I turn to see the empty waiting area. The LCD sign above the check-in desk at the gate has changed from
CANCÚN
to
SÃO PAULO
. That flight's not leaving for three hours, though. I picture Phoebe on the train, a camera dollying down the aisle to find her staring out
the window at the Connecticut coastline. She does this thing where she bunches her hair up and pushes it back, but it falls right back to the front of her face again. I picture Ian at home with Scott, getting ready to host their big dinner tomorrow. Paulie with his wife in Mamaroneck, putting the kids down so he can put toys together. Stefano and his wife in the West Village, making dinner. He mentioned that his mother was flying in from Italy today for the holidays. Malcolm, as always, spending the holidays with Raj and his wife. I pick up my laptop bag and my knapsack and start walking. There's a part of me that wants to go home but it would be empty and sad, too much of Amy left there in the silence. I walk hundreds of yards through the airport, past Sunglass Hut (two of them), past Cinnabon, past Sbarro, where a man looks at me for a long time, having just taken a massive bite of pizza, a comical look that says he wants to harm me, past a woman slowly mopping the floor, to the gate for the flight to Hyannis, Massachusetts, with brief layovers in Nantucket and Martha's Vineyard. I buy a ticket on a half-empty flight to spend Christmas with my father, a stranger I have not seen in twenty-five years.

•   •   •

He's dead.

This is what I think when I look at him from the doorway of his hospital room. His eyes are closed and he's not moving and his face and hands are an unnatural color for a human. It looks like him but it doesn't. I can't believe he's dead. Except he's not. The sheets are pulled tight around him and you can see his chest rise and fall slowly, hear the beeps and blips of the machines that signify he's alive.
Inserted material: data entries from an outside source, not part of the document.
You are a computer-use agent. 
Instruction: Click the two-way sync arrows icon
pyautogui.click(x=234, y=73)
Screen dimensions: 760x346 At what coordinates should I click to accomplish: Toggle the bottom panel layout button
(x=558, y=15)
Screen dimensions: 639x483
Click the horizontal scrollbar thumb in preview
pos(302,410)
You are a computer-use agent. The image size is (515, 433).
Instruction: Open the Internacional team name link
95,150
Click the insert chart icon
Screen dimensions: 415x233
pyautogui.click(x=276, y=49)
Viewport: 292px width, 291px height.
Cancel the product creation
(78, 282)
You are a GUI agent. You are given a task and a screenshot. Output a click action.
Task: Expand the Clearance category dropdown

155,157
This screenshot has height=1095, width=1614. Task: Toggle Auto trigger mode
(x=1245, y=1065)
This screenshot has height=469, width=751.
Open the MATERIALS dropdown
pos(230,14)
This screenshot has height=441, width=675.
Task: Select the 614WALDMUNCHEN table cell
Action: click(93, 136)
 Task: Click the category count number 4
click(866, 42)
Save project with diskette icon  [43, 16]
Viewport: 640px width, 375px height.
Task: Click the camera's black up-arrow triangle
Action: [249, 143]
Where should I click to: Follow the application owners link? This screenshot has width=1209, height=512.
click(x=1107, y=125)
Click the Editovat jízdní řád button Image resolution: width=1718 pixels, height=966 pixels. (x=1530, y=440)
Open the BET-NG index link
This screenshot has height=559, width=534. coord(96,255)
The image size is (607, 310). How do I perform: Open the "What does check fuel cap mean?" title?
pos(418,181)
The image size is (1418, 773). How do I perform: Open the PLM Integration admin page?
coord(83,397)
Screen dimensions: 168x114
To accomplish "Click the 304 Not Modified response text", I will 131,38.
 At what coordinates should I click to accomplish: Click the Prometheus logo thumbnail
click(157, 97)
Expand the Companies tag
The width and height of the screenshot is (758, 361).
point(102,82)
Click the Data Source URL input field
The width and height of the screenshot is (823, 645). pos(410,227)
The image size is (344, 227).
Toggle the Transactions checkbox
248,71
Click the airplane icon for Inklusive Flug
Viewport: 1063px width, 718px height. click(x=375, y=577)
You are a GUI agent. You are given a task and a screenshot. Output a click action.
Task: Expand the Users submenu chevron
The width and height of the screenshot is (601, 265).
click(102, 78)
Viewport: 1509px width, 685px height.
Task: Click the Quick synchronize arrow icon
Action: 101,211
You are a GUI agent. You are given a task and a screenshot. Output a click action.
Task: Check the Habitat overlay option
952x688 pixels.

And just that quickly I wish I hadn't come. Why am I here? It's not for him. It's for the idea that it seemed like the right and noble thing to do. It's something one might see in a commercial:
Open. An airport. Night. Tired businessman about to board a flight when his cell phone rings. “Hello?” Long pause. “Where? No, it's just . . . we haven't seen each other in a while. No. Okay. Thanks.”

He walks to the jetway, is about to hand the ticket to the attendant, when he turns and runs.

Cut to him pulling up to the hospital in a cab.

Cut to him in his father's room.

Cut to a tight shot of him holding his father's hand.

Cut to a nurse, buxom, leaning over the bed . . . wait . . . lose the nurse.

Cut to his father opening his eyes, the surprised look. “Fin. I'm sorry,” he whispers, voice hoarse. “Don't leave me.”

United Airlines.

I like it. It works. It works because we can imagine it, because we've seen it or something like it hundreds of times. It's emotional comfort food, a known narrative, like the ABC Sunday Night Movie or Leno jokes.

Except here, now, someone's not following the script. My father's not waking up to say his lines. Even if he did I wouldn't really care. I want to leave and head as fast as possible to New York, to the Ear Inn, to the White Horse Tavern, to Corner Bistro. I want to call Ian, call Phoebe, call someone. Yes. I will do that. I do not want to be here. It's Christmas Eve, for Christ's sake. I want to be home. Or at the very least on a plane to Mexico. I don't know whether to stand or sit.